» **Records**:
################

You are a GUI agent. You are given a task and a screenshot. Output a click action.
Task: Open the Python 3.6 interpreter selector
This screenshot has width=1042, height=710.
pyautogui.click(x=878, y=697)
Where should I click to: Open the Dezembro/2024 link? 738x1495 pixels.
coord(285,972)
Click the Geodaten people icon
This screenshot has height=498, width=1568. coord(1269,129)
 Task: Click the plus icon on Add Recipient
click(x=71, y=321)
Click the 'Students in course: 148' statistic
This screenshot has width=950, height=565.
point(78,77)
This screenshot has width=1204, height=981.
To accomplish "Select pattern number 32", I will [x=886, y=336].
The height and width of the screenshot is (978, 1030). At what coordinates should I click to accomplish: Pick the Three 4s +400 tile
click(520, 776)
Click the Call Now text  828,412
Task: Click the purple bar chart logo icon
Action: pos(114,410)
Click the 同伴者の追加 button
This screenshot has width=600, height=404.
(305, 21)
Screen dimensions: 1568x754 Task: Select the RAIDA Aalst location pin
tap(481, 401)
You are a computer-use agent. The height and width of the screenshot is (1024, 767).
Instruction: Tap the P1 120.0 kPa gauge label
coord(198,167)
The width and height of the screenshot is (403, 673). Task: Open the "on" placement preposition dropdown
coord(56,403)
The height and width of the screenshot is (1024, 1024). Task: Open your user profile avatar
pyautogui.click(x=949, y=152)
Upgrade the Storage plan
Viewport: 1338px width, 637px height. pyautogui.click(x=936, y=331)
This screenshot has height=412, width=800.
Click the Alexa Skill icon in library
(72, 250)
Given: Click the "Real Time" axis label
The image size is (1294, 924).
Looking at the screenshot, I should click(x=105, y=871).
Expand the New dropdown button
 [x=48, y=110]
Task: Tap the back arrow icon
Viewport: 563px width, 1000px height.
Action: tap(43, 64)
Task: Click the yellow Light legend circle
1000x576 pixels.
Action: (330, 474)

################

» **Goal of the exercise**: Copy the items above word for word, starting with the line that contains "Where should I" and going on through the final line of the items.

» **Answer to the problem**:
Where should I click to: Open the Dezembro/2024 link? 738x1495 pixels.
coord(285,972)
Click the Geodaten people icon
This screenshot has height=498, width=1568. coord(1269,129)
 Task: Click the plus icon on Add Recipient
click(x=71, y=321)
Click the 'Students in course: 148' statistic
This screenshot has width=950, height=565.
point(78,77)
This screenshot has width=1204, height=981.
To accomplish "Select pattern number 32", I will [x=886, y=336].
The height and width of the screenshot is (978, 1030). At what coordinates should I click to accomplish: Pick the Three 4s +400 tile
click(520, 776)
Click the Call Now text  828,412
Task: Click the purple bar chart logo icon
Action: pos(114,410)
Click the 同伴者の追加 button
This screenshot has width=600, height=404.
(305, 21)
Screen dimensions: 1568x754 Task: Select the RAIDA Aalst location pin
tap(481, 401)
You are a computer-use agent. The height and width of the screenshot is (1024, 767).
Instruction: Tap the P1 120.0 kPa gauge label
coord(198,167)
The width and height of the screenshot is (403, 673). Task: Open the "on" placement preposition dropdown
coord(56,403)
The height and width of the screenshot is (1024, 1024). Task: Open your user profile avatar
pyautogui.click(x=949, y=152)
Upgrade the Storage plan
Viewport: 1338px width, 637px height. pyautogui.click(x=936, y=331)
This screenshot has height=412, width=800.
Click the Alexa Skill icon in library
(72, 250)
Given: Click the "Real Time" axis label
The image size is (1294, 924).
Looking at the screenshot, I should click(x=105, y=871).
Expand the New dropdown button
 [x=48, y=110]
Task: Tap the back arrow icon
Viewport: 563px width, 1000px height.
Action: tap(43, 64)
Task: Click the yellow Light legend circle
1000x576 pixels.
Action: (330, 474)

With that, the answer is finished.